Voy deprisa. Siempre, como si la vida se me fuera a ir en breve. Quizá tomé la costumbre de haber sido madre temprana de dos chicos movidos, teniendo que hacerme hueco en la vida a codazos y con casi todo en contra. O de ver de cerca la muerte varias veces, algunas con más certidumbre que otras. Ahí se aprende lo frágiles que somos, lo temporal de la vida. La miras a los ojos y te dices: bien, se acabó ¿Qué te queda por hacer? Y te das cuenta que queda mucho. Venecia que no conoces, Nueva York que prometiste llevarle y no pudiste, París que se te olvidó, ese monte que no subiste y ahora, quizá no es tiempo, esa historia que no llegó a escribirse, ese amor que no terminaste o lo terminaste mal. Queda tanto, que la prisa se te apodera. Te entra el virus de la premura, de hacer para persistir, de acabar para dejar las cosas en orden. De apurar una vida que de otra manera no tendría sentido.
Por eso corro detrás de los momentos. Por eso huyo de circunloquios, de discursos vacuos, de parsimonias en el espacio/tiempo que no me lleven a puntos determinados.
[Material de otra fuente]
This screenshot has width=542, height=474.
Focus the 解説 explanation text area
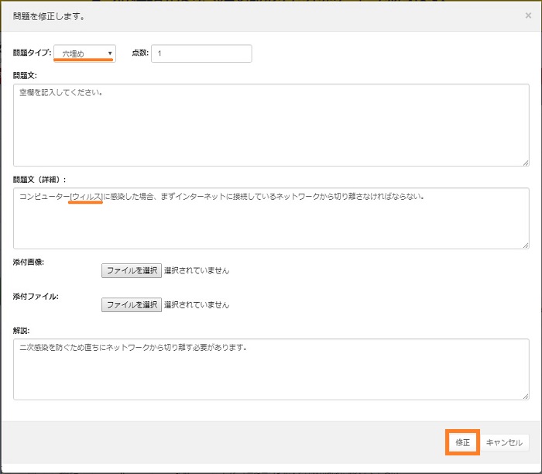click(x=271, y=369)
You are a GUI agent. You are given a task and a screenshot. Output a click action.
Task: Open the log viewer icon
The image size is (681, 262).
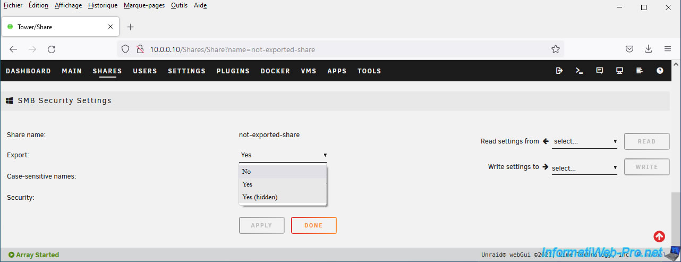(x=640, y=71)
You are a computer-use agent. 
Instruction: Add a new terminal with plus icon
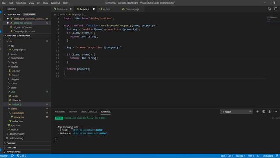click(257, 111)
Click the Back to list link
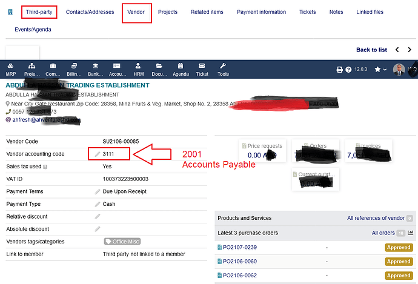Viewport: 418px width, 284px height. pyautogui.click(x=371, y=50)
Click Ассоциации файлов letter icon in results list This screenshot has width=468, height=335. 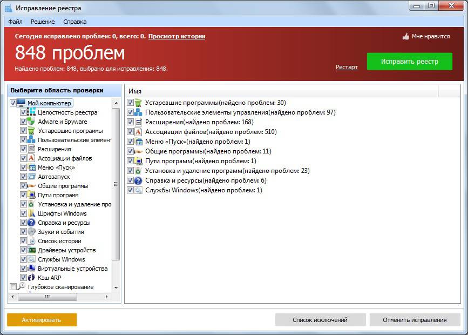point(138,131)
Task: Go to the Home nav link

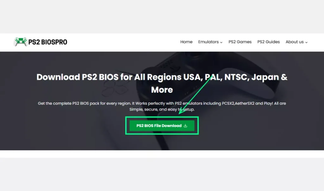Action: point(186,42)
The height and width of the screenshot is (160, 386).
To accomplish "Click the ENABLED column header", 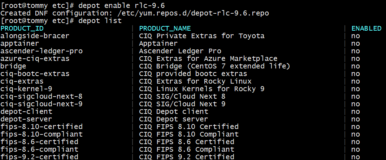I will tap(366, 28).
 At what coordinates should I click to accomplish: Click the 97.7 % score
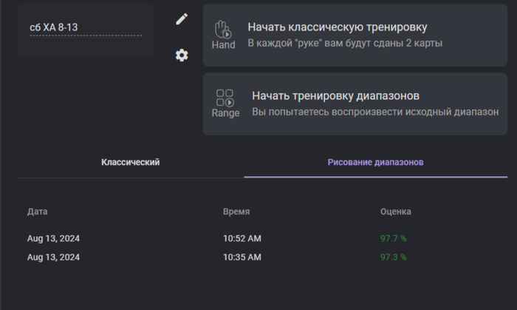pyautogui.click(x=394, y=238)
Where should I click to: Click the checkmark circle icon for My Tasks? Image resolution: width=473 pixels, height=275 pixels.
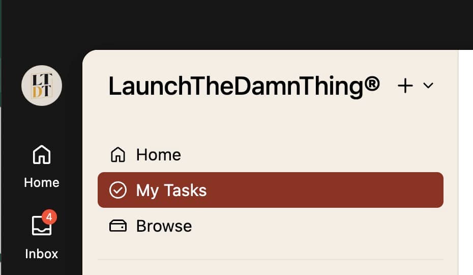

Y hago cosas. Y me agoto. A veces pienso que voy en un coche a demasiada velocidad para contemplar el paisaje y quizá me lo pierda. Ocurre que hay tanto estímulo, tanto que leer, tanta palabra sabia que escuchar, tanto que aprender, que se me olvida que la función principal para la que venimos y estamos es para ser felices. Fíjate, y justo eso es lo que se me escapa. Lo que no aprendo, lo que no se me fija.